§ **Exercise instructions**:
Reproduce word for word everything from the start of the material down through the line that contains "(753, 251).", including that line.

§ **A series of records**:
———

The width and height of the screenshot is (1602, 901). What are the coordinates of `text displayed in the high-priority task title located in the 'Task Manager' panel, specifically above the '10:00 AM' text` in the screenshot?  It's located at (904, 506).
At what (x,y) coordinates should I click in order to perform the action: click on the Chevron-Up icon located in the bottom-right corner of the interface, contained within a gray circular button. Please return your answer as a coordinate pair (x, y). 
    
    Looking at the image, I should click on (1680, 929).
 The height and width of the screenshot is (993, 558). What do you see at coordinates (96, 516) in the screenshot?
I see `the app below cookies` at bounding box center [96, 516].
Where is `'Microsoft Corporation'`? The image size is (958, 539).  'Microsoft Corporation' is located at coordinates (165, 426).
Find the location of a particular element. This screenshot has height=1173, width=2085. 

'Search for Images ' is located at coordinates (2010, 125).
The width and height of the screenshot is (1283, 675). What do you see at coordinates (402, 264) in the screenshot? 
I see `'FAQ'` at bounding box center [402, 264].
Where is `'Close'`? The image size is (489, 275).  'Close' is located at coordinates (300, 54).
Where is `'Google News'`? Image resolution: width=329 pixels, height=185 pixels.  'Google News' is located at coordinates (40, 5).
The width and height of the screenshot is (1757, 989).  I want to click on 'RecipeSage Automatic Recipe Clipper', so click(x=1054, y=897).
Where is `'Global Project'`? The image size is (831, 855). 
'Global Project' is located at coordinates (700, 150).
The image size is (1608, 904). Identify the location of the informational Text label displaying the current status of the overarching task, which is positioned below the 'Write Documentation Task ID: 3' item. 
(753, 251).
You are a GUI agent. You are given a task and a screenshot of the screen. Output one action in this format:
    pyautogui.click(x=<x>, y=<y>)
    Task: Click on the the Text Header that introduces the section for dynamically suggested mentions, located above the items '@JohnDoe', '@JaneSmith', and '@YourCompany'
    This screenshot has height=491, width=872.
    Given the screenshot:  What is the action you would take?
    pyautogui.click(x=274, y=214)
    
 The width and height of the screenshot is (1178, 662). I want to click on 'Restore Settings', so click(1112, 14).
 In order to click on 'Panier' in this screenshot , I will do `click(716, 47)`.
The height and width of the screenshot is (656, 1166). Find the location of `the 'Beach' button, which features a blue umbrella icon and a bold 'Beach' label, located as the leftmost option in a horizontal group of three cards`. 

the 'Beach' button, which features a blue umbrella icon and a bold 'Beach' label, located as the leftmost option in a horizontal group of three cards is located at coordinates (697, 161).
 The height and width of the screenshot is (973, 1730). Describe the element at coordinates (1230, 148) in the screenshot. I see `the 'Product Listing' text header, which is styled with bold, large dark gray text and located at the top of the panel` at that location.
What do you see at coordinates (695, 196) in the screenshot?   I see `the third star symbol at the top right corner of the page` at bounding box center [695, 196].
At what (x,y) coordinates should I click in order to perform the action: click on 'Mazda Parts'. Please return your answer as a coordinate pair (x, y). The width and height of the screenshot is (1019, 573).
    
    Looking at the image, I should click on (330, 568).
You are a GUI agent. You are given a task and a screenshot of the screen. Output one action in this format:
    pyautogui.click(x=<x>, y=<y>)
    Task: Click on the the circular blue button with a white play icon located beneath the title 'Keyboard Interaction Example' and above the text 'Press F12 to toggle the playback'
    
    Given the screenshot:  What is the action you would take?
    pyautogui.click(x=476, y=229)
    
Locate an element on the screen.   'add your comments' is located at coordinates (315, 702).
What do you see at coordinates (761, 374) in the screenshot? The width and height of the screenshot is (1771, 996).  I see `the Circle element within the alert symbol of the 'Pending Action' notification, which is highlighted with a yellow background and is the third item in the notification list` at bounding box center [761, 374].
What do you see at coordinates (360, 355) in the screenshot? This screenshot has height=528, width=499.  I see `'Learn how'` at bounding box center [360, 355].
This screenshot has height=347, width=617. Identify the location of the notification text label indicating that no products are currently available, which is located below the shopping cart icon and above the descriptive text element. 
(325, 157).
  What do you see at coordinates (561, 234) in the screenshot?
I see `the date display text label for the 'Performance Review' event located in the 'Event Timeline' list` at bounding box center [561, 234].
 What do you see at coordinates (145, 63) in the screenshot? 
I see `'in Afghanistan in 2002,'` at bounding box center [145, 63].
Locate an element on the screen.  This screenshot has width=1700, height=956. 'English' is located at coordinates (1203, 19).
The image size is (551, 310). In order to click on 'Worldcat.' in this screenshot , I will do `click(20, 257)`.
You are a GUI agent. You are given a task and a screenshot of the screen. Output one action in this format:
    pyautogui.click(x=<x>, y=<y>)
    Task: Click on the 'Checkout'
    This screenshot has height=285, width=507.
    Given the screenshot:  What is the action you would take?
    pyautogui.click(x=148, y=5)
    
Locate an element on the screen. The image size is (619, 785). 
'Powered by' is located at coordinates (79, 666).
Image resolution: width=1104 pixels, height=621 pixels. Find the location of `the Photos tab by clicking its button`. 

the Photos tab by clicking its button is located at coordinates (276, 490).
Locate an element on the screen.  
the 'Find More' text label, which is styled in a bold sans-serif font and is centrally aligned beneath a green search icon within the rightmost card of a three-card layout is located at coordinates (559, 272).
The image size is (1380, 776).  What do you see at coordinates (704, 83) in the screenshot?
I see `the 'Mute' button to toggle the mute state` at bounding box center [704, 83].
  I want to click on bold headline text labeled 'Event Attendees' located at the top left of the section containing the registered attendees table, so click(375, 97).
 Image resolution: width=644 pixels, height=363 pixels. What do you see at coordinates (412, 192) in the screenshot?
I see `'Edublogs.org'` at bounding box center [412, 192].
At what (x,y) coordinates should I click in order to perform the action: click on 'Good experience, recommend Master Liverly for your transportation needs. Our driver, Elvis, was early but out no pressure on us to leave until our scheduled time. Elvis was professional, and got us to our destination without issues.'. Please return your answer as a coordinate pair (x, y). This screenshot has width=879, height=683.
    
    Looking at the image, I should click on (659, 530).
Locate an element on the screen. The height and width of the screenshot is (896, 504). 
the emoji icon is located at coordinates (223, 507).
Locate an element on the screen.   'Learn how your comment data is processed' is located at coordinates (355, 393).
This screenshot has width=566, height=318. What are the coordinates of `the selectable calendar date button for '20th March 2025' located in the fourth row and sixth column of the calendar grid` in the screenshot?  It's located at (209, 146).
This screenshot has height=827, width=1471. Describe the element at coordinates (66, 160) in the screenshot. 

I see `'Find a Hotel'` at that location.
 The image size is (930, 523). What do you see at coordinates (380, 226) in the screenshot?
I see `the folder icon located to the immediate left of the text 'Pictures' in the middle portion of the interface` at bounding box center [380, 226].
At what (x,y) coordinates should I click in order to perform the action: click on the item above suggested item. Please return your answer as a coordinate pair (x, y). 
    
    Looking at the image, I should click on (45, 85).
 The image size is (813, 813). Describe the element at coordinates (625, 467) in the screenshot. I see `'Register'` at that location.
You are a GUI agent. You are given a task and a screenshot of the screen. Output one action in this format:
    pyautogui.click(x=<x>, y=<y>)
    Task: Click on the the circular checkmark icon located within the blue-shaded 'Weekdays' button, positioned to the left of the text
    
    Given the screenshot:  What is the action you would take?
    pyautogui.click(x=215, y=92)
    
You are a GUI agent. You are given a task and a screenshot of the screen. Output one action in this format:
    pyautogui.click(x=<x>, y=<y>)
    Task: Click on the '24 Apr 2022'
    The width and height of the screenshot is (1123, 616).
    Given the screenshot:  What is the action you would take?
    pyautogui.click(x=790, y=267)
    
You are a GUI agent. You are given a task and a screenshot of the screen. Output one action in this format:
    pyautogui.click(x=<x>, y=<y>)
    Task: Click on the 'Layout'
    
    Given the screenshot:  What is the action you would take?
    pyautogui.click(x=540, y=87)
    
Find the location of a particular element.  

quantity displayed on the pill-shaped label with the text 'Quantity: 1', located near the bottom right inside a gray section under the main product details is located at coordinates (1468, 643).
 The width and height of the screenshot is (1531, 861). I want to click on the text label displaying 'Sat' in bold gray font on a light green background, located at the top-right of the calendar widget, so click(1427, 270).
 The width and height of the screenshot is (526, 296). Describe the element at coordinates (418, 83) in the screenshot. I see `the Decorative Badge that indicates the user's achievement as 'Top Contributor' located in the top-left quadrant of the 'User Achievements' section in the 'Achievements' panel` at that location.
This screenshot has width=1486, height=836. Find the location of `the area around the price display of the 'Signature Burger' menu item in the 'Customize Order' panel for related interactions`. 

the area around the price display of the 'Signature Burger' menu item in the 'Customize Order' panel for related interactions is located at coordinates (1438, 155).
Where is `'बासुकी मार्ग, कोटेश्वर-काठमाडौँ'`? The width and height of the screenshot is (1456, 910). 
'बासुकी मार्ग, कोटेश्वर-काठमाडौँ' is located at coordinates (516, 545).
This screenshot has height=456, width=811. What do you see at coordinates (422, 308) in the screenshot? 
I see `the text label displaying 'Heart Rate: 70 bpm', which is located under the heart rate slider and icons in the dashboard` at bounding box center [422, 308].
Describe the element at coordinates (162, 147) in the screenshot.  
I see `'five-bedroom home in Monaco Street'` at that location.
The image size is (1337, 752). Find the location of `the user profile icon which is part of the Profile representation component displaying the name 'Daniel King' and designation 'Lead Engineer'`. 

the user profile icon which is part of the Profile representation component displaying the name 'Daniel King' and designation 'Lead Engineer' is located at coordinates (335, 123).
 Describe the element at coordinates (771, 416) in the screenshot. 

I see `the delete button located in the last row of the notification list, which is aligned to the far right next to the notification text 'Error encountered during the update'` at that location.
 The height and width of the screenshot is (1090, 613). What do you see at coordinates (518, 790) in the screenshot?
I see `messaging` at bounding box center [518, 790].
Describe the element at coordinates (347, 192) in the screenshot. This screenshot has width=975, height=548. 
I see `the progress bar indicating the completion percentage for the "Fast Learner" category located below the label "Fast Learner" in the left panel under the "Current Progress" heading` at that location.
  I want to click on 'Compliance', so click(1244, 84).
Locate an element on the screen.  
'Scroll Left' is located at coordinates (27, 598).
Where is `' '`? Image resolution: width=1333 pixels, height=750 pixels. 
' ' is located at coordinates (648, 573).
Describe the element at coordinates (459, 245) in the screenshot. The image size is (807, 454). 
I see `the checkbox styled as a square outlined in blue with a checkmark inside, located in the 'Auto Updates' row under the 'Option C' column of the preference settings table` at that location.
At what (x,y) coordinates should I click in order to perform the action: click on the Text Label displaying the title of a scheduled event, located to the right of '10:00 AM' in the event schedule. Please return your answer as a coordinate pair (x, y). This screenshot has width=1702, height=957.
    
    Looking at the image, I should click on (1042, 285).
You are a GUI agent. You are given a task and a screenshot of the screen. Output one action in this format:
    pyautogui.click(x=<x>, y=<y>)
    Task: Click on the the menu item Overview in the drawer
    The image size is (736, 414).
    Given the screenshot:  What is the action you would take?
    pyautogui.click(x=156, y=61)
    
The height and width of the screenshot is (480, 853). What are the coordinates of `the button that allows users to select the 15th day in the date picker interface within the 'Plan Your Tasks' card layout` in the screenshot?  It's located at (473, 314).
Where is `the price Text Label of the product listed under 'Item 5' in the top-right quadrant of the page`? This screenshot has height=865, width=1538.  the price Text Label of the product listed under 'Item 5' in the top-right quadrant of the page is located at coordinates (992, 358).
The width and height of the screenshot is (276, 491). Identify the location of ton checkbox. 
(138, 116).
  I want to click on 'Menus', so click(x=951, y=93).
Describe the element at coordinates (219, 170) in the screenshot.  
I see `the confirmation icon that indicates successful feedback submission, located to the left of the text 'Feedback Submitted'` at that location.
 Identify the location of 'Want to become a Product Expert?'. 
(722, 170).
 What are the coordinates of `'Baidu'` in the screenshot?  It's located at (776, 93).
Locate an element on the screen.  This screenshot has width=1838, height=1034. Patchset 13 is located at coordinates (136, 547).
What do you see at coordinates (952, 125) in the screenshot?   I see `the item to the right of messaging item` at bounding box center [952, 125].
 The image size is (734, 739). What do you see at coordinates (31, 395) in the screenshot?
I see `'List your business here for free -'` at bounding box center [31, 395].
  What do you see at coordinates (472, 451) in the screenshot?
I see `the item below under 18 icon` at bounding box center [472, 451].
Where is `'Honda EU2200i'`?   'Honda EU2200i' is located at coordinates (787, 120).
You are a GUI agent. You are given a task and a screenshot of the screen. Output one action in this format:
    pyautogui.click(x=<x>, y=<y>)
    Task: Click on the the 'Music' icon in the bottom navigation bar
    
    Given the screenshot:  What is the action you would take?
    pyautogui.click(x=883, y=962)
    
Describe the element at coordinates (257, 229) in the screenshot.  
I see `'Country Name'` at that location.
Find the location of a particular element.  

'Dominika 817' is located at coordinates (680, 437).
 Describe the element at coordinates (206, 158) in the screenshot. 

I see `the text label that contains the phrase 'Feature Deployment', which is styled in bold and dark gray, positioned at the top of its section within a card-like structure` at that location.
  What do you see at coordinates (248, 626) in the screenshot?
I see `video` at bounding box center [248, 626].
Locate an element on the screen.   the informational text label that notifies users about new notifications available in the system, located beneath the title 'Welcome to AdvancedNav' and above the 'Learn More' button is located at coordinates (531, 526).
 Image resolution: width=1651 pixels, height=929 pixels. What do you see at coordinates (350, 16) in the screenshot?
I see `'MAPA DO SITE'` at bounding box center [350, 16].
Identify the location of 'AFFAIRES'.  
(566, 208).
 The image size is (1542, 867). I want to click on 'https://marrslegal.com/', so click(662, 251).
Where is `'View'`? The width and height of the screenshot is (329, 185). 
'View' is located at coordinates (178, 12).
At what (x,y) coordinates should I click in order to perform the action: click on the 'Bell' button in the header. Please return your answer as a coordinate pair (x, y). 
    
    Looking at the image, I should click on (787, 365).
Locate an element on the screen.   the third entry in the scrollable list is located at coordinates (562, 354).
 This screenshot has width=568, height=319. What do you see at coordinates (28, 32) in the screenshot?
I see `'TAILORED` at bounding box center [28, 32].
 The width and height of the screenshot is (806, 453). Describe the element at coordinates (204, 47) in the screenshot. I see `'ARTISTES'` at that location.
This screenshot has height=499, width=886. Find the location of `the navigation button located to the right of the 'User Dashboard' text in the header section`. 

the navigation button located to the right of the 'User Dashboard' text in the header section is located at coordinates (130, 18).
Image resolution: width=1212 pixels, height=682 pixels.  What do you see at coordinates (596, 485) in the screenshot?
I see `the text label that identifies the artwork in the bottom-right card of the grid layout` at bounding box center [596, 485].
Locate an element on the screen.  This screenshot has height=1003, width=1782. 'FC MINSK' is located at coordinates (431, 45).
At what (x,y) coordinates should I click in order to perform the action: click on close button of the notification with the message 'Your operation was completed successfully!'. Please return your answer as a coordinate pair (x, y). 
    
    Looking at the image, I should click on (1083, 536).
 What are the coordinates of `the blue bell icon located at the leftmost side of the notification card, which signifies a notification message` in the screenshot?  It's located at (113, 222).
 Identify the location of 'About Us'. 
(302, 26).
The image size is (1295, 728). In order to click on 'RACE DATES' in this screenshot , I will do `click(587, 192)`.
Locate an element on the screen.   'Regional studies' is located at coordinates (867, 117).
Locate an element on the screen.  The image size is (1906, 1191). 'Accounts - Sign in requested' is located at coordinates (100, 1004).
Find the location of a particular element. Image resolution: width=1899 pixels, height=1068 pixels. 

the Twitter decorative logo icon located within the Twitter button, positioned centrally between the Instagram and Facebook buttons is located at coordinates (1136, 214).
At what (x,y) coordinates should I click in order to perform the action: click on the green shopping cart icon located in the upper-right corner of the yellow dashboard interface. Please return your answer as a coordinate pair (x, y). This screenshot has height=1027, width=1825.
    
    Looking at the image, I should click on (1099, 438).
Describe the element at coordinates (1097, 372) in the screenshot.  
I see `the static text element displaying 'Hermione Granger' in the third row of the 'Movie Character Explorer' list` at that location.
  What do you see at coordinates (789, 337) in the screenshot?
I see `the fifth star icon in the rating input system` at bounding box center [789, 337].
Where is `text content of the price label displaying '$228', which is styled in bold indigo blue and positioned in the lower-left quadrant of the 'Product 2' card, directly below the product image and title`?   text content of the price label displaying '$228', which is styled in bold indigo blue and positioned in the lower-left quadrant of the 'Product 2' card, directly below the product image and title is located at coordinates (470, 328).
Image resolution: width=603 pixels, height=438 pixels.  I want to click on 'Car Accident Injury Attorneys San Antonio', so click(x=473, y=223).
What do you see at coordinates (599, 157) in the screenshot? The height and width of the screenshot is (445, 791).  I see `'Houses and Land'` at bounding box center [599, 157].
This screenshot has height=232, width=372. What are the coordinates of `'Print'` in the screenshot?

———

§ **Answer in full**:
The width and height of the screenshot is (1602, 901). What are the coordinates of `text displayed in the high-priority task title located in the 'Task Manager' panel, specifically above the '10:00 AM' text` in the screenshot?  It's located at (904, 506).
At what (x,y) coordinates should I click in order to perform the action: click on the Chevron-Up icon located in the bottom-right corner of the interface, contained within a gray circular button. Please return your answer as a coordinate pair (x, y). 
    
    Looking at the image, I should click on (1680, 929).
 The height and width of the screenshot is (993, 558). What do you see at coordinates (96, 516) in the screenshot?
I see `the app below cookies` at bounding box center [96, 516].
Where is `'Microsoft Corporation'`? The image size is (958, 539).  'Microsoft Corporation' is located at coordinates (165, 426).
Find the location of a particular element. This screenshot has height=1173, width=2085. 

'Search for Images ' is located at coordinates (2010, 125).
The width and height of the screenshot is (1283, 675). What do you see at coordinates (402, 264) in the screenshot? 
I see `'FAQ'` at bounding box center [402, 264].
Where is `'Close'`? The image size is (489, 275).  'Close' is located at coordinates (300, 54).
Where is `'Google News'`? Image resolution: width=329 pixels, height=185 pixels.  'Google News' is located at coordinates (40, 5).
The width and height of the screenshot is (1757, 989).  I want to click on 'RecipeSage Automatic Recipe Clipper', so click(x=1054, y=897).
Where is `'Global Project'`? The image size is (831, 855). 
'Global Project' is located at coordinates (700, 150).
The image size is (1608, 904). Identify the location of the informational Text label displaying the current status of the overarching task, which is positioned below the 'Write Documentation Task ID: 3' item. 
(753, 251).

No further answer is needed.